One can compare programs and procedures. 1989 appears much more like a social « liberal » counter-refolution than the continuity of Solidarnosc congress.
In 1981, more than 80% of the work force was unionised and Solidarnosc had about ten million members. In 2008, those who are in trade unions make up no more than 11% of the workers, according to official figures provided by trade union organisations. During the process of privatisation trade union leaders were often introduced into the administration councils – on an individual level - where they were linked to the employers.
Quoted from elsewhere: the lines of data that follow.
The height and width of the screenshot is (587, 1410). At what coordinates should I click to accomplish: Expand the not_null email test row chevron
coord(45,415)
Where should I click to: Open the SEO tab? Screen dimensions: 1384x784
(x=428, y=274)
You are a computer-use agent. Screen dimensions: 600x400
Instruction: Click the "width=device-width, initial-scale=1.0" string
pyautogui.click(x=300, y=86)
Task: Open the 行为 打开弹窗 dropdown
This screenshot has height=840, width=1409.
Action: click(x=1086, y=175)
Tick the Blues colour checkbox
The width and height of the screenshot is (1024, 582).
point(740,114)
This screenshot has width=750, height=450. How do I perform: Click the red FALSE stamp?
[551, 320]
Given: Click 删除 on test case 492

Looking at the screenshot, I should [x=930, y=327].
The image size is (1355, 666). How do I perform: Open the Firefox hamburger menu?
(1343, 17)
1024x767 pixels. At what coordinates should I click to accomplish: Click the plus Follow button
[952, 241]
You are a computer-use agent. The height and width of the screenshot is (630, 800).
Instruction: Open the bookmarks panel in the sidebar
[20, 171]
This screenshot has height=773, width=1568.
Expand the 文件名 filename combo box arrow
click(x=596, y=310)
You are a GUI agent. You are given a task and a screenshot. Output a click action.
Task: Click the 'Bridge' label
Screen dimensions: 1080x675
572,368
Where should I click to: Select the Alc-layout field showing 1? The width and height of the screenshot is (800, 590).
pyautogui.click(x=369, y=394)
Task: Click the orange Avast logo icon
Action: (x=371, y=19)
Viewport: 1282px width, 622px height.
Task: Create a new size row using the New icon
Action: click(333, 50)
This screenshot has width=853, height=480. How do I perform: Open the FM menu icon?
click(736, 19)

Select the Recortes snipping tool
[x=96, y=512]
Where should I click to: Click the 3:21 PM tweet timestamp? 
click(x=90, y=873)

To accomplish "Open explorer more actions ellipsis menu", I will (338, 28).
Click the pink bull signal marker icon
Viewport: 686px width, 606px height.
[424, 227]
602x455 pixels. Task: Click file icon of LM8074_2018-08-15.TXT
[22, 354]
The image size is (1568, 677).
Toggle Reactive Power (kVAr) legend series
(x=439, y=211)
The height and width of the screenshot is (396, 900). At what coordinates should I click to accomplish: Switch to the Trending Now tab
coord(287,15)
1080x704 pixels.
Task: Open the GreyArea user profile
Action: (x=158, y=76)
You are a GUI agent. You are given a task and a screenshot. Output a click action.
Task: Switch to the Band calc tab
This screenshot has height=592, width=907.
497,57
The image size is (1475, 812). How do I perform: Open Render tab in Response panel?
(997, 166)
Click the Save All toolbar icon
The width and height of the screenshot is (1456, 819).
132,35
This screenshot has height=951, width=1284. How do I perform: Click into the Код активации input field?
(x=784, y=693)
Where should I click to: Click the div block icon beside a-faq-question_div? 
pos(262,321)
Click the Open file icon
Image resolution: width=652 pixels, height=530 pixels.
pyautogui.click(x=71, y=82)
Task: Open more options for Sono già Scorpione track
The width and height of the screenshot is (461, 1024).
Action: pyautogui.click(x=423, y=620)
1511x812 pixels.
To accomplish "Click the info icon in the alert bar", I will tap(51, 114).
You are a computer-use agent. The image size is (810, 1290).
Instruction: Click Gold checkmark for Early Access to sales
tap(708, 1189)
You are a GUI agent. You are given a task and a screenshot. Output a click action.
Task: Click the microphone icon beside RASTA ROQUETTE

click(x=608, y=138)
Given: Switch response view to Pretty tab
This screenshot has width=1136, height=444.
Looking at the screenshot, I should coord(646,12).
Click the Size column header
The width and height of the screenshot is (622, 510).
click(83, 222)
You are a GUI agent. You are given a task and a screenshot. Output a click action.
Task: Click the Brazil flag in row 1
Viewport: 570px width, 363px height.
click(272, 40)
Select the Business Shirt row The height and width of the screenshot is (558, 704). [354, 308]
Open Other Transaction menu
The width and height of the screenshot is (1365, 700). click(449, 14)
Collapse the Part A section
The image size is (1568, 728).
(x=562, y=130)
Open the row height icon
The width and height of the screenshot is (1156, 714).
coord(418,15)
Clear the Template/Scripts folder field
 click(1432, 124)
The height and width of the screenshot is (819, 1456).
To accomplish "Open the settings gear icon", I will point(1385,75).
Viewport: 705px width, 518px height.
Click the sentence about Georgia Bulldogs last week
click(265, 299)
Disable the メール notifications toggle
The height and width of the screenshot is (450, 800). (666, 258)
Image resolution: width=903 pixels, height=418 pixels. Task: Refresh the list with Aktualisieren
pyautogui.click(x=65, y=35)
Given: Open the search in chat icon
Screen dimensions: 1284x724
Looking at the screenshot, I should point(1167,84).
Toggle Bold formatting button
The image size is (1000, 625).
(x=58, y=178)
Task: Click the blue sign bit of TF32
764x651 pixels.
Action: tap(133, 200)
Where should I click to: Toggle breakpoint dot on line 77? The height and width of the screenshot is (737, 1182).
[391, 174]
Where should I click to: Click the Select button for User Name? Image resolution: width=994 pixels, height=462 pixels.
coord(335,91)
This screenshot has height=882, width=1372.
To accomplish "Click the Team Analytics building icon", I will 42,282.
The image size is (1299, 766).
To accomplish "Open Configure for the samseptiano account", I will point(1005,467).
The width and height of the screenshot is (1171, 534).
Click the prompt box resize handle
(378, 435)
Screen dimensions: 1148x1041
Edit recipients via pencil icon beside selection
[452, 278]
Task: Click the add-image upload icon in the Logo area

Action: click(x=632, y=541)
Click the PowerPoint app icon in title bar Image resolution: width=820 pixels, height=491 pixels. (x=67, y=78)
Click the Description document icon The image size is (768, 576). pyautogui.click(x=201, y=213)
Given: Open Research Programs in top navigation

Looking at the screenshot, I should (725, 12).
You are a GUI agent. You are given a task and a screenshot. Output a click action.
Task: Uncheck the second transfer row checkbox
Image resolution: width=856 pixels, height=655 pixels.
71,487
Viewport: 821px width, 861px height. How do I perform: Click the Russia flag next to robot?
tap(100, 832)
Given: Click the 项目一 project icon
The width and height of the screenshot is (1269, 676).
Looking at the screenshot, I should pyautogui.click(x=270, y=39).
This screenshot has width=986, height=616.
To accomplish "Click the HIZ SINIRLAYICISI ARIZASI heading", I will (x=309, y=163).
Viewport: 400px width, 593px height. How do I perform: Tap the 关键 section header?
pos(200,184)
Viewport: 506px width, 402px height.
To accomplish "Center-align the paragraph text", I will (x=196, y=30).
This corruption and integration into the processes of privatisation undermined the ground of the trade unions. The loss of resources and the bankruptcy of big enterprises producing huge unemployment (when Poland became member of the UE in 2004 the unemployment rate was nearly 18%), the difficulties of daily living and the absence of trade unions in businesses run by foreign capital did the rest.
There is therefore a close link between the social discontinuities between 1980-1981 and 1989 and the total different dynamic of “reforms”.
From the Prague’s autumn of worker councils to the Velvet revolution : continuity, or antipodes ?
The scenario is slightly different for Czekoslovakia, but the essence of the stake and of conflicting interpretation is the same.
The economic and political reforms proposed in 1965-1868 in Czechoslovakia by the reformist leader Dubcek and the economist Ota Sik, supported by a whole wing of the communist party was very similar to the one implemented in Hungary at that time : the purpose of the reform was to introduce stimulant to increase the efficiency of the production (quality and productivity). But the proposed means were mainly based on a partial extension of market and decentralisation of decision-making process increasing the responsibility of managers (and their increasing income according to market results) against a too vertical and authoritarian form of soviet planning. Such reforms did not introduce workers rights for self-management.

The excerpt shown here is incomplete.